Valquíria Tenório é professora
universitária, socióloga e pesquisadora de cultura e história na temática
etnicorracial.
Fevereiro
se foi e deixou um gosto de mês muito intenso, de desafios e perdas. Com certeza,
será bastante lembrado e mencionado nos meses que se seguirão e por muito tempo
ainda. Na última semana perdi meu sogro, José Alves de Oliveira Filho, e com
ele se vão lembranças e momentos. 80 anos de vida, retidão, dedicação à
família, moderação, discrição e paciência. Mas, a morte nos faz lembrar muito
da vida, nos faz recordar momentos vividos, nos faz encarar a finitude de
frente e repensar nossos passos.
Para nós é
uma possibilidade e uma necessidade de recomeço, de reorganizar a nossa vida.

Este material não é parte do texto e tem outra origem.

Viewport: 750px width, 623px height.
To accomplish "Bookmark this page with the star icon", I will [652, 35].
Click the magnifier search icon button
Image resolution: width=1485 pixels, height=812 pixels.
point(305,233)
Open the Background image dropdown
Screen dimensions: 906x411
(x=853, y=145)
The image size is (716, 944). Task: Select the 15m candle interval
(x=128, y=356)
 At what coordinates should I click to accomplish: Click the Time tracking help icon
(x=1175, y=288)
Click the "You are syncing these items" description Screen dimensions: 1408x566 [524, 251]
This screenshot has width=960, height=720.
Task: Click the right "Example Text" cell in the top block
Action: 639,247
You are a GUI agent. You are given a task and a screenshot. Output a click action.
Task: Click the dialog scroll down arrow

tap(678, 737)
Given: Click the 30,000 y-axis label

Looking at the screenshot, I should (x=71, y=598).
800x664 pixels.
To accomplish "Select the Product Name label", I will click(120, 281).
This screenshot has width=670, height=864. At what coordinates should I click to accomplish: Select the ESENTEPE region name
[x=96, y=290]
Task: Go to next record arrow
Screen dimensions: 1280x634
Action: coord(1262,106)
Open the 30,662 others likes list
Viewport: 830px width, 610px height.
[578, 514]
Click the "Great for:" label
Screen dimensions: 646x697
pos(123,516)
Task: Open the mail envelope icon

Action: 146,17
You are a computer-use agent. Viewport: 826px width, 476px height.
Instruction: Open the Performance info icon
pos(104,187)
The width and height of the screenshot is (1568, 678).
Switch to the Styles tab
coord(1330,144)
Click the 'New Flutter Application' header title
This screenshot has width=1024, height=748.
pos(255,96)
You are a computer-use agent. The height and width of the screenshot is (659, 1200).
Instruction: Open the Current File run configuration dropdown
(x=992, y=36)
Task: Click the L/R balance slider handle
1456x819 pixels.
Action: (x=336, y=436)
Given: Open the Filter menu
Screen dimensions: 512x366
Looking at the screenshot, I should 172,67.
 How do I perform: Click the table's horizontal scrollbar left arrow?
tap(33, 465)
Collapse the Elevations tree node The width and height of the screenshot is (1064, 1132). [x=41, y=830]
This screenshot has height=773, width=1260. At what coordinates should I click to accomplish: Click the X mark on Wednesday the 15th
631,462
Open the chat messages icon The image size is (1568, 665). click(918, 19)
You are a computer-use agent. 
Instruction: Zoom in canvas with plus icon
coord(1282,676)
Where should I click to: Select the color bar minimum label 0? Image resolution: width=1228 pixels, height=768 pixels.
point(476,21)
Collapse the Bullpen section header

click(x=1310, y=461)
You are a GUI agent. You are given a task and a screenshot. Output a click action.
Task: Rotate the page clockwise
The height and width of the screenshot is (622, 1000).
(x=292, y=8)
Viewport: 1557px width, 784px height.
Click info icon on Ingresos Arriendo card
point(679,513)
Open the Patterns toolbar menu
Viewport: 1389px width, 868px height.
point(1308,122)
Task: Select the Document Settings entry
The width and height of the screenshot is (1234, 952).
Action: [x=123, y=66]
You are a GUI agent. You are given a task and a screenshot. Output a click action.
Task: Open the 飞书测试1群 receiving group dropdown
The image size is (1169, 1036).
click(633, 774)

Pausar um pouco e fazer um balanço, repensar os caminhos seguidos, traçar
novos, rever a direção se for o caso.
É momento
também de dor, mesmo quando a perda é uma forma conformada de descanso, de fim
do sofrimento de alguém estimado, mesmo assim, a perda não deixa de ser menos
dolorosa.
Meu
filhinho de quatro anos ao saber da perda do avô paterno começou a chorar, um
choro doído, ingênuo, profundo. Seguiram-se perguntas do tipo: nunca mais verei
meu vovô e agora a vovó ficará sozinha? Uma preocupação madura para alguém tão
pequeno. Porém, as crianças têm um poder de se regenerar tão rapidamente que no
outro dia ele já dizia que ia contar uma piada, aquela que o avô gostava, pois onde
quer que ele estivesse iria se alegrar. E, assim também nós vamos nos regenerando
e o tempo vai fazendo seu trabalho, amenizando nossa dor.
Quando
alguém nos deixa aos 80 anos, após período no hospital, com poucas chances de
se recuperar e voltar a ser como antes da internação, é ainda assim doloroso. No
fundo os queremos para sempre conosco, independente da idade que alcançarem. É
doloroso também, porque os velhos são os guardiões das memórias da família, com
eles vão também histórias, momentos, pessoas, fatos de nossas vidas antes de
nos lembrarmos, quando ainda éramos nós crianças pequenas, tempo em que nossa
memória não nos ajuda recordar. São os mais velhos, os nossos velhos, que nos
ajudam a criar imagens e conhecimento de quais teriam sido nossas primeiras
palavras, nossos primeiros passos e tantas primeiras experiências e
aprendizados que só eles podem saber.
Mas, a vida
tem um ciclo, um tempo e um fim que desconhecemos, que não conseguimos precisar
com certeza. Por isso, viver é tão importante e agir para uma vida melhor é
sabedoria adquirida com o tempo, observação, perdas, ganhos, erros, acertos.
Quanto mais vida, mais tempo vivido, apreendido, aprendido. E viver não é
fácil, longe disso. Viver é muito difícil! Viver com consciência de ser e estar
no mundo é ainda mais, chega doer algumas vezes, encerra contrariedade, uma vez
que também pode ser bom. Afinal, há tanto para se conhecer, experimentar,
saudar, sentir que só vivendo para saber e com o tempo vamos pegando o jeito.
No entanto, chega um dia em que deixamos de ser e estar nesse plano, nesse
mundo, ao menos aos olhos daqueles que amamos e que nos amam. Tornamos-nos
lembranças e, muitos têm a sorte de serem revividos, constantemente, ora pela
saudade que deixaram, ora pela força e ensinamento a nós transmitidos.